What the task asks:
Having located "Where should I click to: Click the shopping" in the records below, repeat exactly the line it is on and all subsequent lines, ending with the last.

Dataset entries:
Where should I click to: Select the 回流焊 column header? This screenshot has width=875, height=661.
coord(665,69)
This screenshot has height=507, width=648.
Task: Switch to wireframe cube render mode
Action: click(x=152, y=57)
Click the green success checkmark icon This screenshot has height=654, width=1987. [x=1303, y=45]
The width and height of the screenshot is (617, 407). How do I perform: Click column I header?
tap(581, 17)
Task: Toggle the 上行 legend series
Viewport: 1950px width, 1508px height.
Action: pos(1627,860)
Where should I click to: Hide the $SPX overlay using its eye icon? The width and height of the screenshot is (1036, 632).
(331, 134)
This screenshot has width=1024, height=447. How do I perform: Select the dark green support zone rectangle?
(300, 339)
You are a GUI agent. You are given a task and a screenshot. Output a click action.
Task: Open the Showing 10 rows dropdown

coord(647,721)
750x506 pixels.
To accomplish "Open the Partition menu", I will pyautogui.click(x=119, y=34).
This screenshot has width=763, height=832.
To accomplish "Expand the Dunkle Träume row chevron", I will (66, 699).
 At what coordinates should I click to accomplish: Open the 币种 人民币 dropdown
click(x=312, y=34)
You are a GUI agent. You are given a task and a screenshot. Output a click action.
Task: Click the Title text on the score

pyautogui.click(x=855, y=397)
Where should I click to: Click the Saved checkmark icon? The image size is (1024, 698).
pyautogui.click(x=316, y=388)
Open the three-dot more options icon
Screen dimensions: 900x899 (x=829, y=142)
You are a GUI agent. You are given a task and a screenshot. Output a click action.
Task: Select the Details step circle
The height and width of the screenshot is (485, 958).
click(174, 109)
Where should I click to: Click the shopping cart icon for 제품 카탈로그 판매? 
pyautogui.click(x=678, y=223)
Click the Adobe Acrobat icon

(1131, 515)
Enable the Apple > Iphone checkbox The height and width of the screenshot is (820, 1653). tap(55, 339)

Solution:
Where should I click to: Click the shopping cart icon for 제품 카탈로그 판매? 
pyautogui.click(x=678, y=223)
Click the Adobe Acrobat icon

(1131, 515)
Enable the Apple > Iphone checkbox The height and width of the screenshot is (820, 1653). tap(55, 339)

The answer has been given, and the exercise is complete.